Souvenir shopping when traveling abroad can be a tiring and frustrating business. Trekking around the center of Santiago several hours before your flight takes off can leave you exhausted, feeling ripped off and with nothing more to show for it than a plastic Moai statue and a bottle of cheap pisco.

In Chile, if you take some time to look and ask around, you can find some unique crafts at a reasonable cost. In Santiago, the two most obvious options are the craft fairs on the Alameda main street opposite the Santa Lucia Hill and another one on Pio Nono street with Santa Maria Avenue near the night hotspot Bellavista. There you can find typical souvenirs from various regions of the country, such as jewelry made with the blue lapis lazuli stone, leather wallets, copper plates and woolen sweaters. But these are usually Latin American fairs where Chilean, Peruvian and Ecuadorian products are lumped together.

If you're looking for something authentically Chilean, it's best to go to the indigenous craft fair that is literally a converted cave on the Santa Lucia hillside. The entrance is on the side closest to Miraflores street. There you will find a range of products from indigenous groups from the north, the south and Easter Island.
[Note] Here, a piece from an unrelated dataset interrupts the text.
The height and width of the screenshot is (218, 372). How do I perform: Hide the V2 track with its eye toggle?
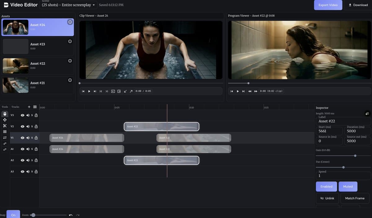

Particularly appealing are the beautiful salad bowls and butter dishes hand-carved from the red-colored rauli tree, a native Chilean species. You'll find sweaters, scarves and shawls woven with the fine alpaca llama wool, Mapuche silver jewelry, musical instruments and necklaces made with white coral and shark teeth from Easter Island.

The prices tend to be higher than average, but quality is assured. Another advantage is that you buy directly from the artisan who made the piece. He or she can explain the meanings of symbols or show you how to play a Mapuche instrument.

Craft shopping shouldn't be limited to Santiago, and coastal towns often have an artisan vender. One thing that most Chilean artisans have in common is resourcefulness, and they always have something unusual made from something very simple, such as a wine bottle. In the small Region V town of Isla Negra, for example, there are a number of craft stalls in the plaza near to Nobel prize-winning poet Pablo Neruda's seaside home, which is now a museum. Some sell leather pouches with Neruda poems painted on them, others offer painted glass lampshades. Innovative crafts include an incense holder made simply from a bent spoon with the scoop carved into a face.

If you're looking for a bit of everything, you'll find just that in Region X's Puerto Montt. Along the sea front of the town is the tiny fishing village of Angelmo, where there is an array of stands that sell not only a range of woolen clothing designed for the cold weather, but also a selection of practical wooden kitchen implements, such as a mortar and pestle. Some of the best-selling clothes items in past years in Puerto Montt and neighboring island Chiloe were colorful woolen skirts and shawls. These were made famous in 1999 by the main character in the national television soap opera La Fiera (The Fierce One), which was based on rural life on Chiloe island.

Whatever you're looking for, it's always worthwhile to converse with the vendors, who are normally friendly and open to bargaining.